** Start Passage to read **

It may be said that it was very foolish of Man to deny and to try to expel a perfectly natural and sensible thing, a necessary and indispensable part of his own nature. And that, as far as I can see, is perfectly true. But sometimes it is unavoidable, it would seem, to do foolish things--if only to convince oneself of one's own foolishness. On the other hand, this policy on the part of Man was certainly very wise--wiser than he knew--for in attempting to drive out Sex (which of course he could not do) he entered into a conflict which was bound to end in the expulsion of something; and that something was the domination, within himself, of self-consciousness, the very thing which makes and ever has made sex detestable. Man did not succeed in driving the snake out of the Garden, but he drove himself out, taking the real old serpent of self-greed and self-gratification with him. When some day he returns to Paradise this latter will have died in his bosom and been cast away, but he will find the good Snake there as of old, full of healing and friendliness, among the branches of the Tree of Life.

** End Passage to read **
** Start Stored records **

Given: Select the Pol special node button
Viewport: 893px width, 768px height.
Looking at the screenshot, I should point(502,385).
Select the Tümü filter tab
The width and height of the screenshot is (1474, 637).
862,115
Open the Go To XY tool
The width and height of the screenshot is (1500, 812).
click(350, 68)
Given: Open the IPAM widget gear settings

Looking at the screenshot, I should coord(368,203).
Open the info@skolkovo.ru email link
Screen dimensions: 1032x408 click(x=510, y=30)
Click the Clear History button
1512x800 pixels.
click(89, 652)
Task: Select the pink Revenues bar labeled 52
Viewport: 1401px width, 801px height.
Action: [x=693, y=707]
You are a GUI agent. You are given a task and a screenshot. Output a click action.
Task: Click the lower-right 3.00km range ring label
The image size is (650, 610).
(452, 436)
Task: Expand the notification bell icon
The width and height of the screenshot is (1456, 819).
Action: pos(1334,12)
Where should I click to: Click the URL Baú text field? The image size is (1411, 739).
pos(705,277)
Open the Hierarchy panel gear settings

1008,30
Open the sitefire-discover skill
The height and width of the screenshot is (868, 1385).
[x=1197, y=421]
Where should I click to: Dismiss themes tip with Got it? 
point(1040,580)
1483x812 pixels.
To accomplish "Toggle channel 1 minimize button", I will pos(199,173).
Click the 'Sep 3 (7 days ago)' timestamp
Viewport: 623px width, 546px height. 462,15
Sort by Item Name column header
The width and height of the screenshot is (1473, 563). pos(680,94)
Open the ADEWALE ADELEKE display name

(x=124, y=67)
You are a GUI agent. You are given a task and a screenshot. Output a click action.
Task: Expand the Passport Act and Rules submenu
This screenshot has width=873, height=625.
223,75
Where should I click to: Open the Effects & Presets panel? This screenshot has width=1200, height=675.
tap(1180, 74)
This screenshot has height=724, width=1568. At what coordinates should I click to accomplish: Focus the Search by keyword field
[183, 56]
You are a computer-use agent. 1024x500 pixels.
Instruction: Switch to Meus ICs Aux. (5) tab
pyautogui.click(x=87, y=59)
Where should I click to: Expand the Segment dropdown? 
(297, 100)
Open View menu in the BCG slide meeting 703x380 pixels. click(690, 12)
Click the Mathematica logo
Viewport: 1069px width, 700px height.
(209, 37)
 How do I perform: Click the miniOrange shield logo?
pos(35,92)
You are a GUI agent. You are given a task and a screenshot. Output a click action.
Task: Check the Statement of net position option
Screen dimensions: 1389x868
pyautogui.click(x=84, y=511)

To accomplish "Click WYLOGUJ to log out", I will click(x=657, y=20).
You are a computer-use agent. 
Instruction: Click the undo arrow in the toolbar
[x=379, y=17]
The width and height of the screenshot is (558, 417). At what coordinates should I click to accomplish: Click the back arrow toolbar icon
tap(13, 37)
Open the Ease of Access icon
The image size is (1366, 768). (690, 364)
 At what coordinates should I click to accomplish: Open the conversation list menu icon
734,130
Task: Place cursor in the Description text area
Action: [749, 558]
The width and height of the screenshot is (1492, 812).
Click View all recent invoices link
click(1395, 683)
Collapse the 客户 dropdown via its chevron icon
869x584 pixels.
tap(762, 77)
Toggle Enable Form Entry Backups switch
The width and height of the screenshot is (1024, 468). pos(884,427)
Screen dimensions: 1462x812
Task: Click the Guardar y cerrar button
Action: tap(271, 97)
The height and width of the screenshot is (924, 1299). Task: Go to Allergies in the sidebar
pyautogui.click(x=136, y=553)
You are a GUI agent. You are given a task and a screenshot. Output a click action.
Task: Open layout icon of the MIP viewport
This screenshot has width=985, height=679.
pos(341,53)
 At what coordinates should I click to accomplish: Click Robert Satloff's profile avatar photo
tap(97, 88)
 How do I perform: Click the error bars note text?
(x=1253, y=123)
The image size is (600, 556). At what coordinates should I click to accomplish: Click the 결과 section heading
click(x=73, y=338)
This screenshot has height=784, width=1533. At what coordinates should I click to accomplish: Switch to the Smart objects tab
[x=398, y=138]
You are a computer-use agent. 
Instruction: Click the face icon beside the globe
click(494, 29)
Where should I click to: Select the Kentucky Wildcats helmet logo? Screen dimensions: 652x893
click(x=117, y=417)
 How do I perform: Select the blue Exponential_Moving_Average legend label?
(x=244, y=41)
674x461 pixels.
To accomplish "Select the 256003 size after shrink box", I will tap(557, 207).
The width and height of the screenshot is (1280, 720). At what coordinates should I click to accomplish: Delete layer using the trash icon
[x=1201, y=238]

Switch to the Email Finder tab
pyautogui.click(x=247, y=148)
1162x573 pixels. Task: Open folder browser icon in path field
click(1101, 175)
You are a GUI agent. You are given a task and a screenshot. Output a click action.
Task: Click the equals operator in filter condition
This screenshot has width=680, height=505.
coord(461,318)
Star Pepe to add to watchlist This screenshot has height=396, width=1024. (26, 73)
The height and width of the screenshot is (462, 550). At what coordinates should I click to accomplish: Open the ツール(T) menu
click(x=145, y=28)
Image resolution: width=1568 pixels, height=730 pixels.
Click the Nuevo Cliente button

** End Stored records **

The problem: Continue the passage about Man's attempt to drive Sex out of his nature, picking up after its closing sentence about the good Snake among the branches of the Tree of Life.

Output of the exercise:
Besides it is evident from other considerations that this moment of the denial of sex had to come. When one thinks of the enormous power of this passion, and its age-long, hold upon the human race, one realizes that once liberated from the instinctive bonds of nature, and backed by a self-conscious and self-seeking human intelligence it was on the way to become a fearful curse.
A monstrous Eft was of old the Lord and Master of Earth;
For him did his high sun flame, and his river billowing ran.
[paragraph continues] And this may have been all very well and appropriate in the carboniferous Epoch, but we in the end of Time have no desire to fall under any such preposterous domination, or to return to the primal swamps from which organic nature has so slowly and painfully emerged.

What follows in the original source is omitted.